Par déclaration du 1er avril 2019, dont la régularité et la recevabilité ne sont pas discutées, M. Z A a relevé appel de la décision de la CIVI, en ce qu'elle a alloué à M. Z A la somme globale de 15430 € en réparation de son préjudice corporel sur le fondement de l'article 706-3 du code de procédure pénale, outre une indemnité de 500 € au titre de l'article 700 du code de procédure civile.

PRÉTENTIONS ET MOYENS DES PARTIES

Aux termes de ses dernières conclusions notifiées par RPVA le 17 mai 2019, M. Z A demande à la cour de':

- recevoir M. Z A en son appel, le déclarer fondé,

Statuant de nouveau,

- condamner le fonds de garantie des victimes d'actes de terrorisme et d'autres infractions à verser les sommes suivantes à M. Z A':

* déficit fonctionnel temporaire': 15000 €

* souffrances endurées : 15000 €

* préjudice esthétique temporaire : 4500 €

* déficit fonctionnel permanent : 7000 €

* préjudice professionnel : 8000 €

* préjudice professionnel consistant en l'absence d'avancement : 5000 €

* dépenses de santé futures : 50000 €

* préjudice de jouissance (retard dans les travaux de construction de sa maison) : 10000 €

- statuer ce que de droit sur les dépens.

M. Z A fait grief au premier juge de n'avoir pas réellement pris la mesure de l'étendue de son préjudice corporel et conclut de façon générale à une revalorisation du montant des sommes allouées poste par poste.

» **BLOC DE DONNÉES**:

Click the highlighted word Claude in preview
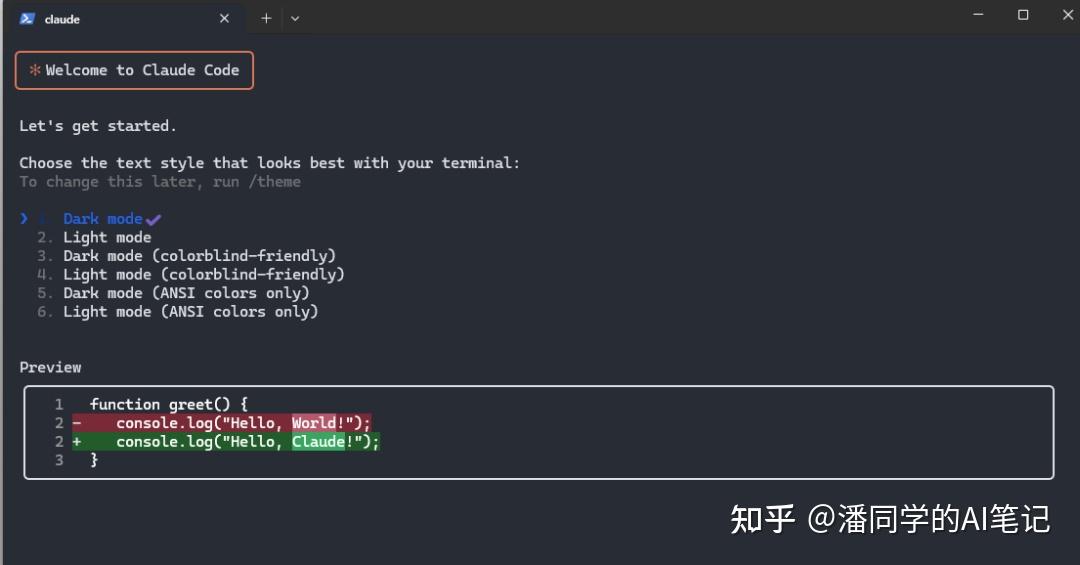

» **CONSIGNE**: Recopiez, s'il vous plaît, l'intégralité du texte fourni, sans y apporter la moindre modification.

» **ESPACE DE RÉPONSE**:
Par déclaration du 1er avril 2019, dont la régularité et la recevabilité ne sont pas discutées, M. Z A a relevé appel de la décision de la CIVI, en ce qu'elle a alloué à M. Z A la somme globale de 15430 € en réparation de son préjudice corporel sur le fondement de l'article 706-3 du code de procédure pénale, outre une indemnité de 500 € au titre de l'article 700 du code de procédure civile.

PRÉTENTIONS ET MOYENS DES PARTIES

Aux termes de ses dernières conclusions notifiées par RPVA le 17 mai 2019, M. Z A demande à la cour de':

- recevoir M. Z A en son appel, le déclarer fondé,

Statuant de nouveau,

- condamner le fonds de garantie des victimes d'actes de terrorisme et d'autres infractions à verser les sommes suivantes à M. Z A':

* déficit fonctionnel temporaire': 15000 €

* souffrances endurées : 15000 €

* préjudice esthétique temporaire : 4500 €

* déficit fonctionnel permanent : 7000 €

* préjudice professionnel : 8000 €

* préjudice professionnel consistant en l'absence d'avancement : 5000 €

* dépenses de santé futures : 50000 €

* préjudice de jouissance (retard dans les travaux de construction de sa maison) : 10000 €

- statuer ce que de droit sur les dépens.

M. Z A fait grief au premier juge de n'avoir pas réellement pris la mesure de l'étendue de son préjudice corporel et conclut de façon générale à une revalorisation du montant des sommes allouées poste par poste.